=== GIVEN RECORDS ===

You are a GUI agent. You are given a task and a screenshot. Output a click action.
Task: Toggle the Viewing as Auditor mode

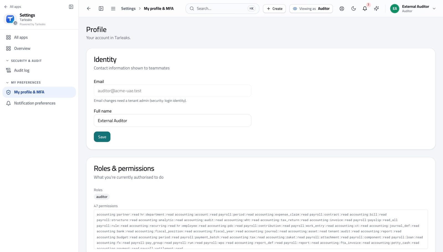tap(311, 9)
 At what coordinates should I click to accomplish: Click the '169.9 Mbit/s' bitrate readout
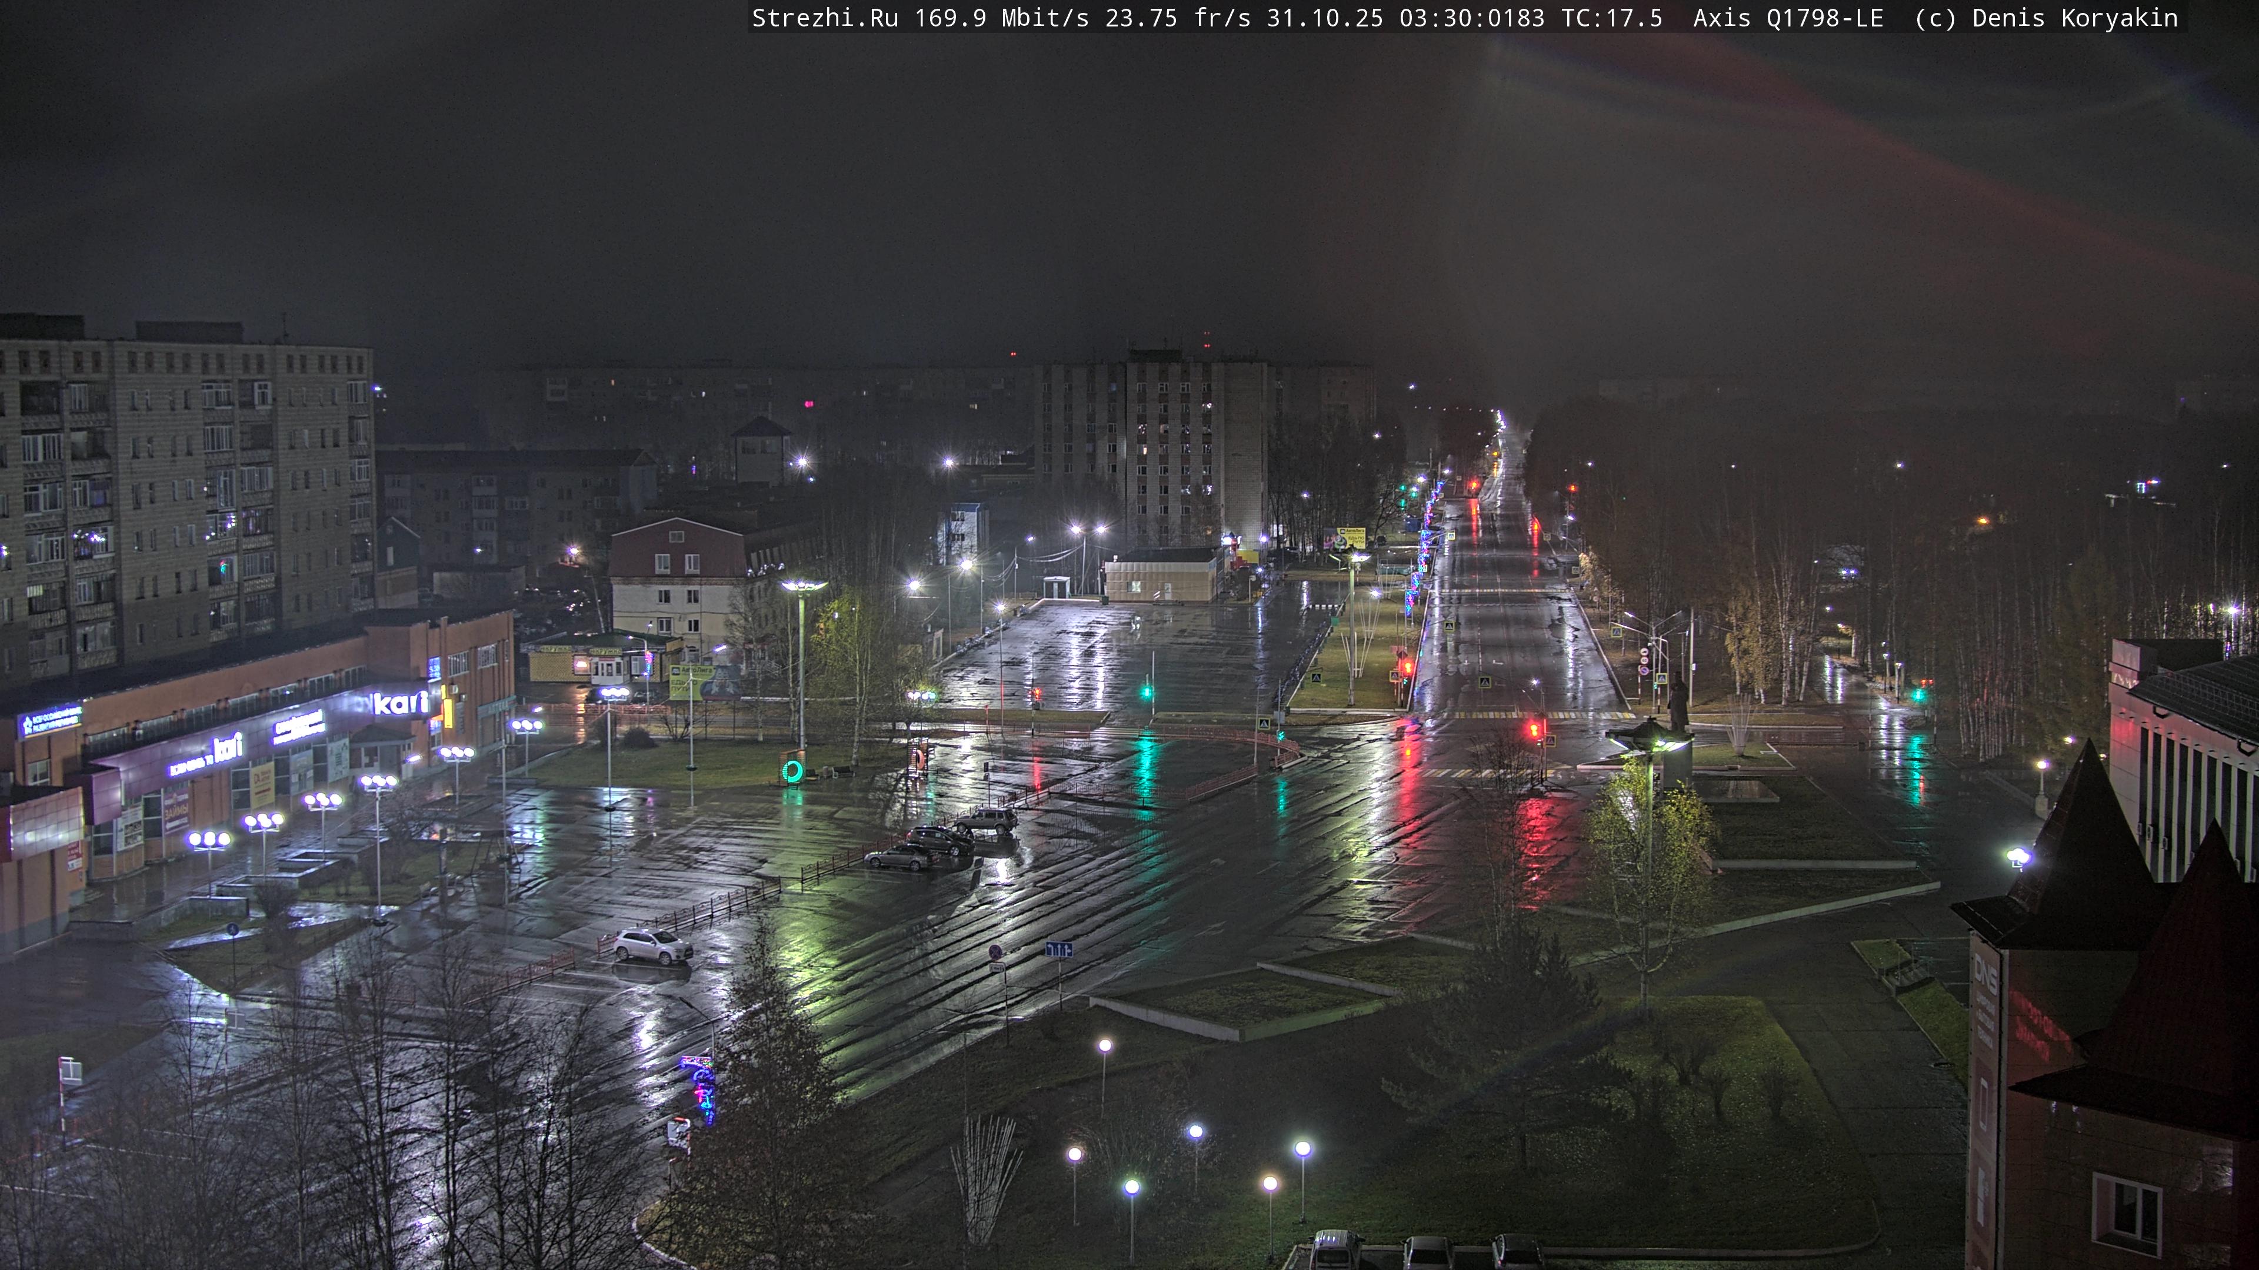[1001, 18]
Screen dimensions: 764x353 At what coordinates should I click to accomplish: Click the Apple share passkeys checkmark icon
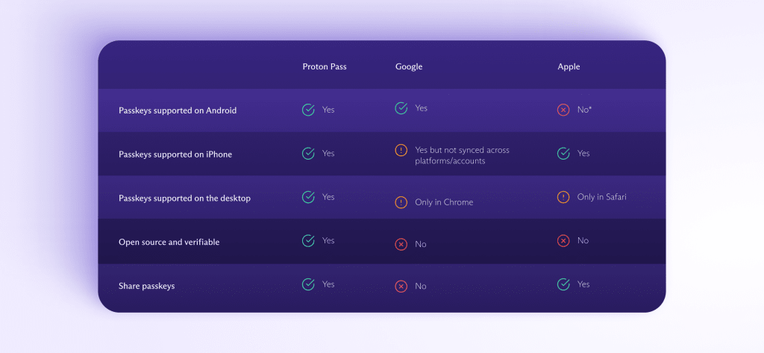coord(563,284)
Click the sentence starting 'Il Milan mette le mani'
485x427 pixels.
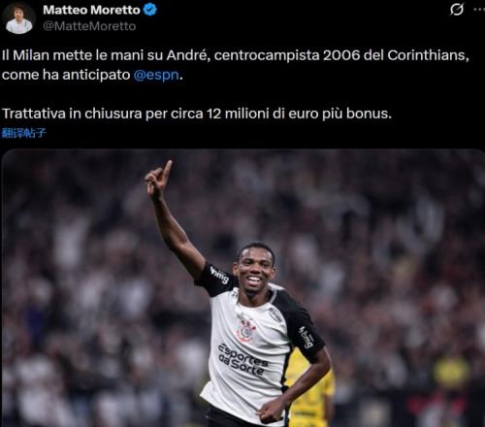coord(235,65)
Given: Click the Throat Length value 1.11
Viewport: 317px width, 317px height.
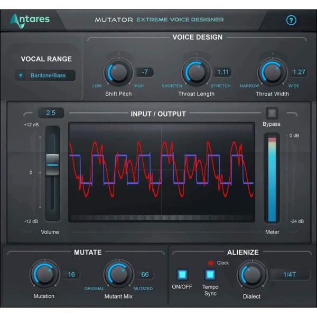Looking at the screenshot, I should point(223,72).
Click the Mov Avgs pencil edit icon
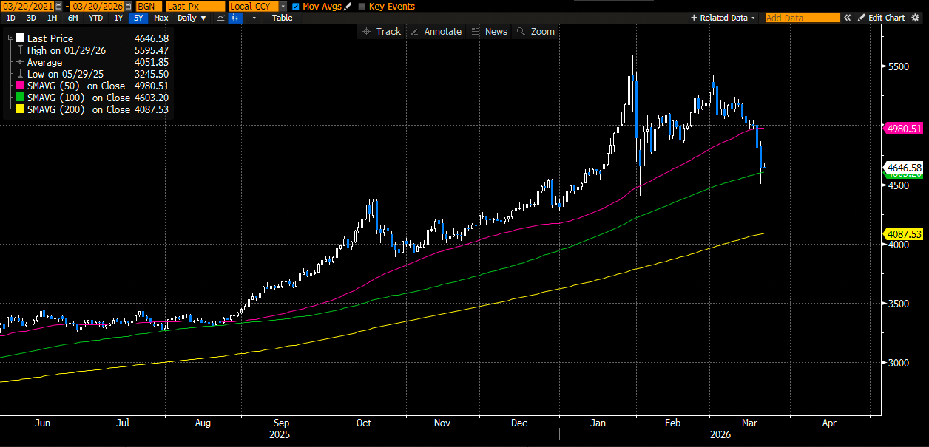 [x=347, y=6]
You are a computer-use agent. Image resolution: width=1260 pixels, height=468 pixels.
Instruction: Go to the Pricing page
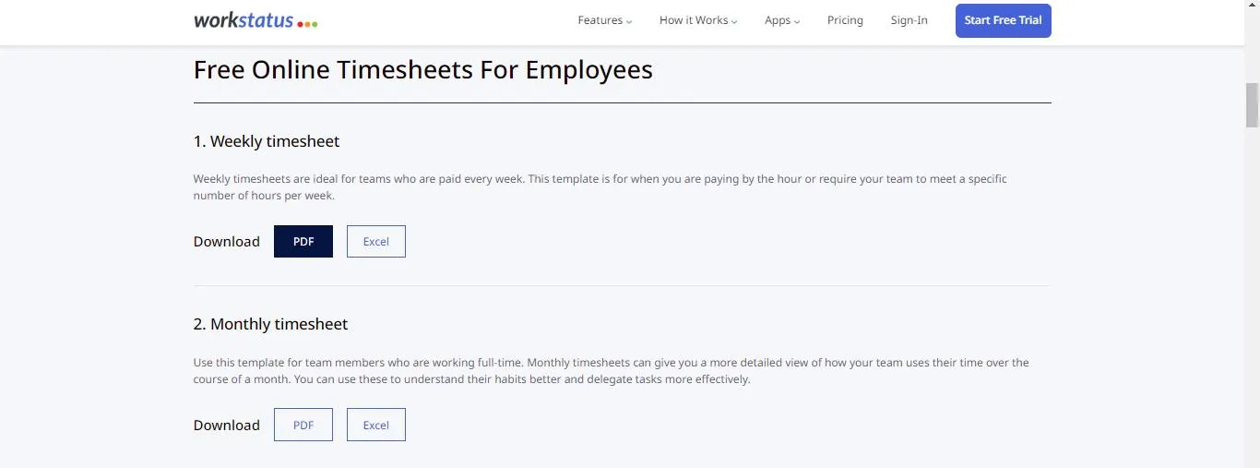pos(845,20)
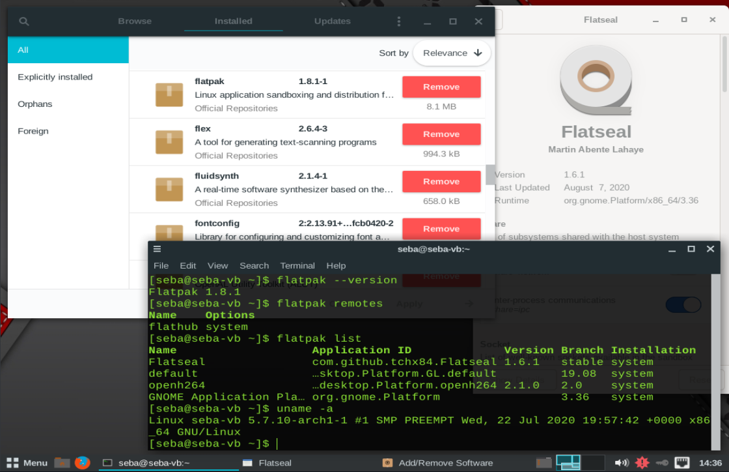Click the terminal command prompt line
This screenshot has height=472, width=729.
click(x=215, y=443)
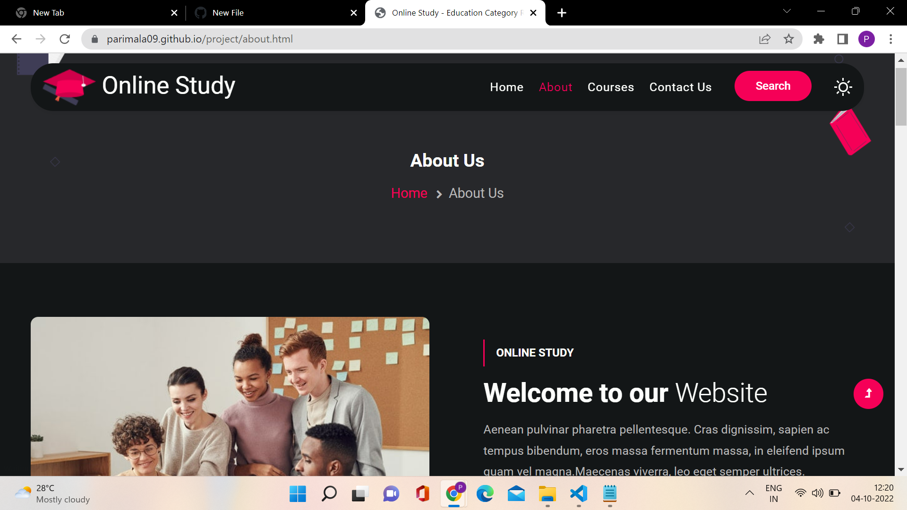This screenshot has height=510, width=907.
Task: Click the share page icon
Action: tap(764, 39)
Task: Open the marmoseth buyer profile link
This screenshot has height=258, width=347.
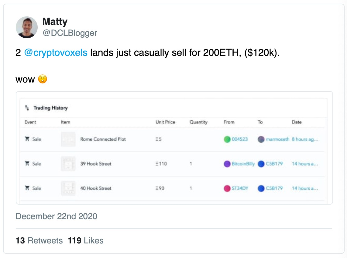Action: tap(277, 139)
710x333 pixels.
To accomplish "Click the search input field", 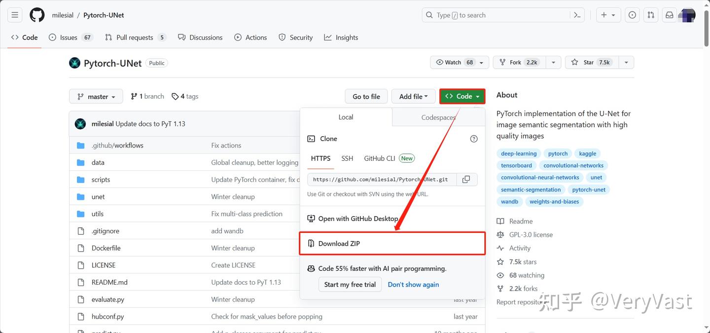I will pos(498,15).
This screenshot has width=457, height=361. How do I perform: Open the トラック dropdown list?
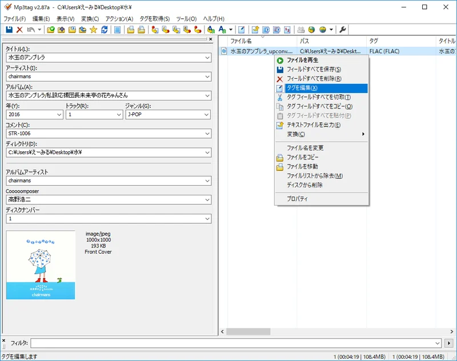click(x=118, y=115)

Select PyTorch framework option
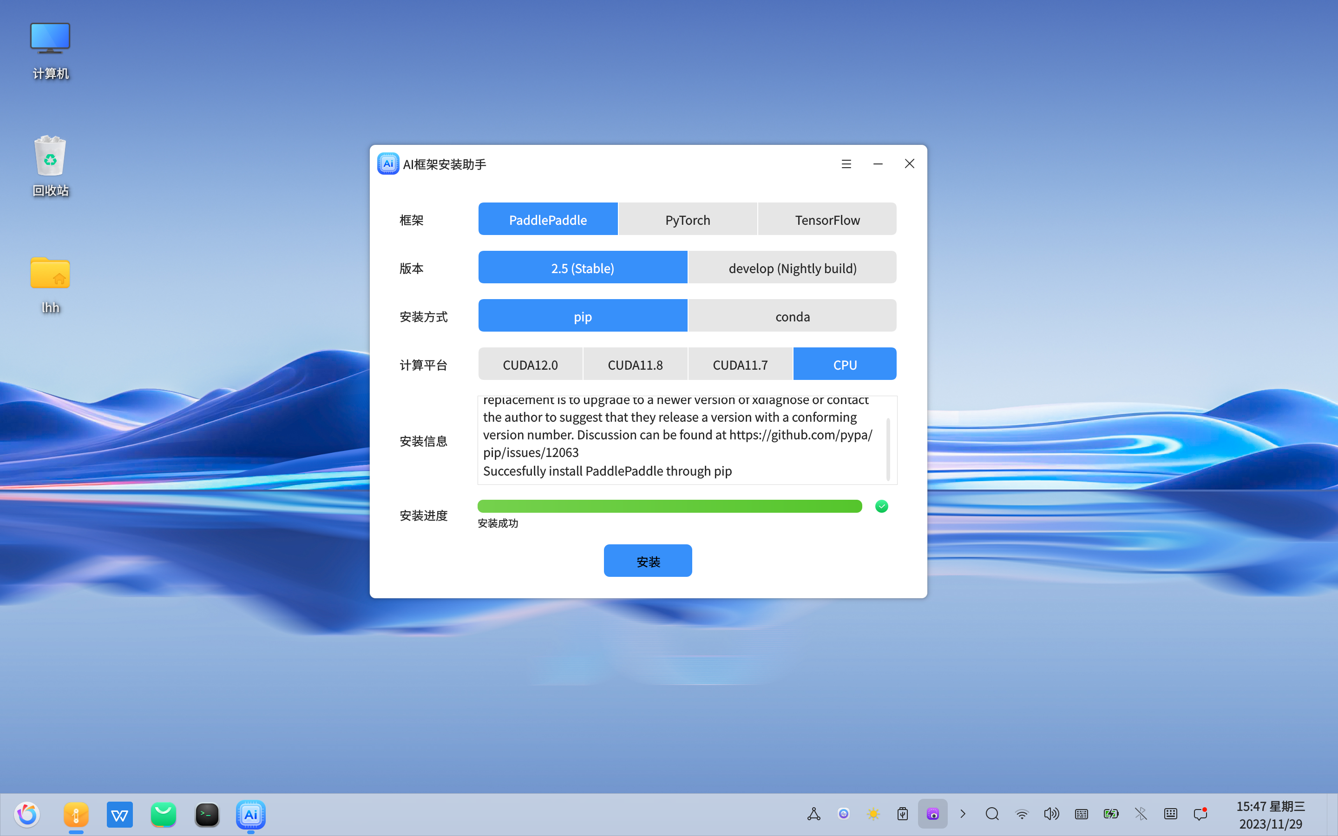(687, 220)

===

**AIM**
Please format the lines from the one containing "This screenshot has width=457, height=361." through the end of the rows as a JSON list of strings, one string per line, skipping blank lines. Leave the pictures out of the list.

**PROBLEM SOLUTION**
[
  "This screenshot has width=457, height=361. How do I perform: Open the トラック dropdown list?",
  "click(x=118, y=115)",
  "Select PyTorch framework option",
  "(687, 220)"
]